Everyone who runs a business should know these things, but many contractors don't.

  • Technical vs. business skills. Take a lesson from major league baseball. With a few exceptions, great ballplayers generally don't succeed as managers, while most of the game's greatest managers came from the ranks of mediocre players. The skills required to play the game well are entirely different from managerial ability.

    Likewise with the drilling business. The business side of yours or any other trade requires financial, selling, marketing, negotiating, supervisory and leadership skills that have little to do with hands-on work of well drilling. The industry is filled with master drillers who can work magic with tools of their trade, but who do not understand costs of doing business and how to market their firms in any way except via lowest bid. They approach contracting as an extension of the trade rather than a business opportunity, and the entire industry gets hurt along the way.

    If you're thinking of opening a shop of your own, please do yourself and everyone else a favor by delaying your startup until you've taken enough business courses or seminars to understand what needs to be done to operate profitably. Don't define success as getting plenty of work by bidding jobs for a few dollars less than competitors. The purpose of business is not just to generate work, but to make money. If you lose money on most of your jobs, I guarantee you won't make it up in volume.

    Many contractors go bankrupt every year, but I've never heard of a single one that failed because people in charge didn't know how to do the work required. Some of you may be world-class craftsmen, but if you don't manage your costs and sell your labor and know-how at prices needed to be profitable, you are better off remaining someone's employee.

  • You need salary and profits. Many contractors believe profit equates with income. That is, whatever is left of their revenues after all bills get paid is what they live off. If there are no profits from a job or over a period of time, they make do as best they can, often by delaying supplier payments or other bills. This is an ideal way to lay the groundwork for business and/or personal bankruptcy.

    Owners of privately-held companies need to budget a salary draw for themselves, and build that draw into selling price of their services. You may need to take home a modest salary when starting out, but at least make sure you can pay the mortgage and put food on the table.

    In addition to salary, a business owner needs to set aside a certain amount into a retirement account for himself. If you don't, who will?

    Beyond all that, also budget a profit margin of at least 5-10% (net profit, after all overhead has been factored). Funnel your profit dollars into a separate account for equipment purchases, facilities expansion or other expenses related to business growth. If that's not a pressing concern, make profit dollars a bonus pool for yourself and employees.

    I can hear your skepticism. If you did all that, you'd have to raise your bids to where you'd price yourself out of many jobs. This may be true. The choice is yours. You can figure out a way to market yourself on something other than price, or you can continue to work too hard for too little money, and stay in perpetual debt for as long as you stay in business.

  • The customer is always right. Oh, we all know that's not literally true. Sometimes the customer can be wrong as the devil and a royal pain in the anatomy. But that's not the attitude you can carry around and succeed in business.

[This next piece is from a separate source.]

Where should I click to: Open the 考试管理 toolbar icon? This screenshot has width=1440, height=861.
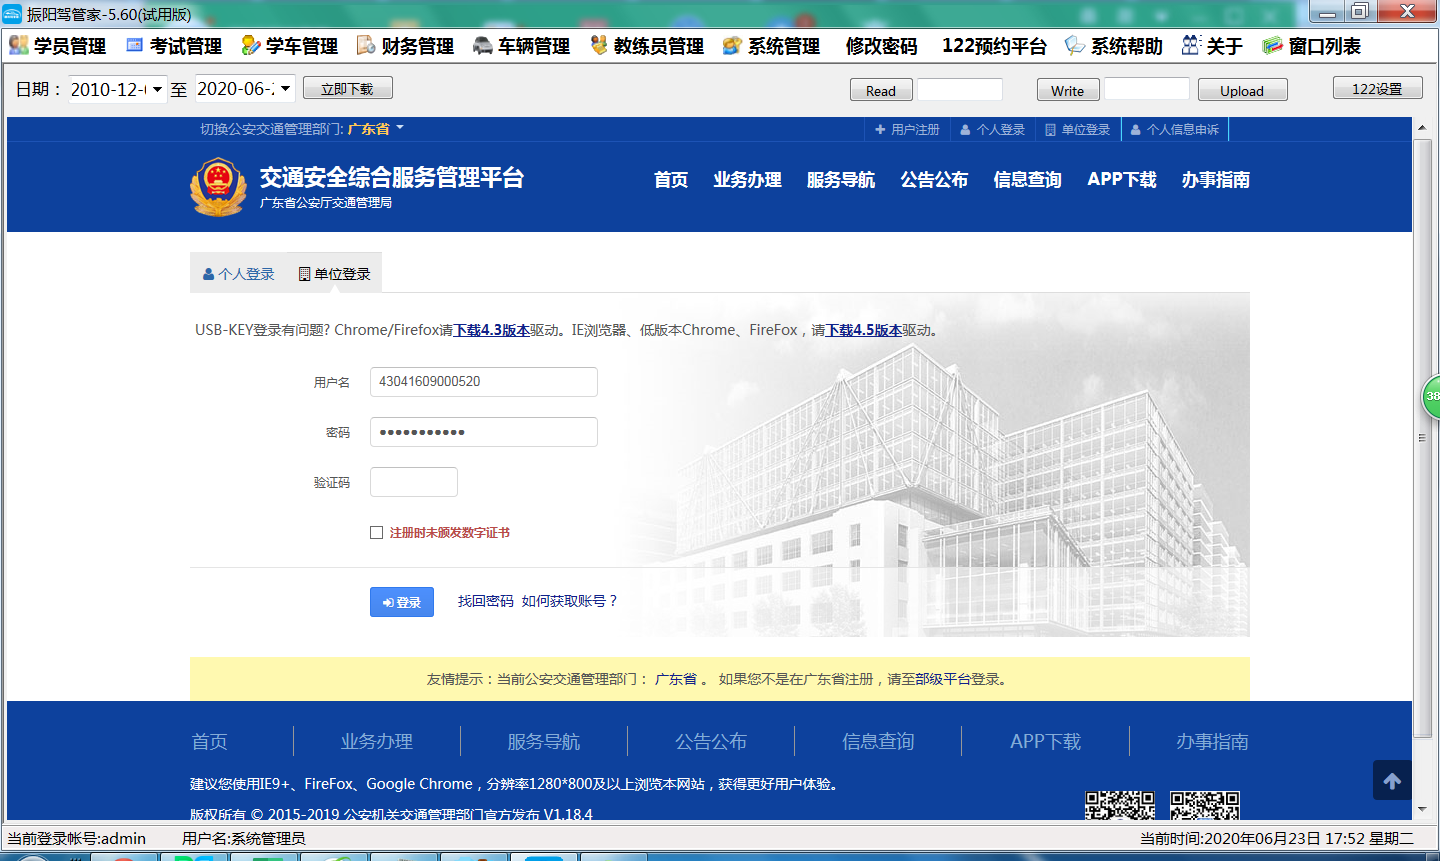[x=135, y=45]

    A better mindset is to try to do everything possible to satisfy every whim of your customer. Sometimes that will prove impossible. Sometimes the customer will be unrealistic in his demands. Sometimes you may determine you would be better off "firing" a given customer. But before you reach these conclusions, give the customer some benefit of the doubt. Pretend s/he's right and you're wrong. Do your best to give in to what the customer wants, and force yourself to be cheerful when doing it.

    You'll find out, more often than not, this behavior pays off a lot more than trying to win unwinnable arguments with a customer.

  • It's not what you say, it's how you say it. Ever go into a retail store and see one of those signs that reads: "Absolutely no refunds after seven days"?

    Ever walk into another store and see a sign that reads: "We will cheerfully refund any merchandise returned within seven days of purchase."

    Same policy, but which store would most people rather do business with?

  • Under-promise and over-deliver. At least 99% of contractors I've ever met in my personal and professional circles do the exact opposite. The prevailing attitude is to say anything a customer wants to hear just to get the person off your back. The job will take no more than two weeks, tops. The materials will arrive no later than Monday. Sure, we'll get it done before bad weather rolls around.

    It's not that everyone purposely fibs. In most cases the commitments made by contractors reflect best-case scenarios of what would happen if everything went right. It's just that in the real world, suppliers run out of key materials, crew members call in sick, work schedules get botched because of events beyond your control, and so on.

    Just remember this simple rule. If you promise something in a week and it takes 10 days, you're a bum in the customer's eyes. But if you promise something in two weeks and it takes 10 days, you're a hero.

  • Make it easy to do business with you. Some companies act as if they are doing the customer a favor by agreeing to supply them services they need. Everything must be scheduled at the contractor's convenience rather than the customer's. Phone calls get returned when the spirit moves them. Every request involves a hassle.

    This is stinkin' thinkin'. You have nothing without your customers. If you have policies and procedures in place that make it difficult for them to deal with you, simplify those rules, remove those barriers. Make it easy for anyone to do business with you.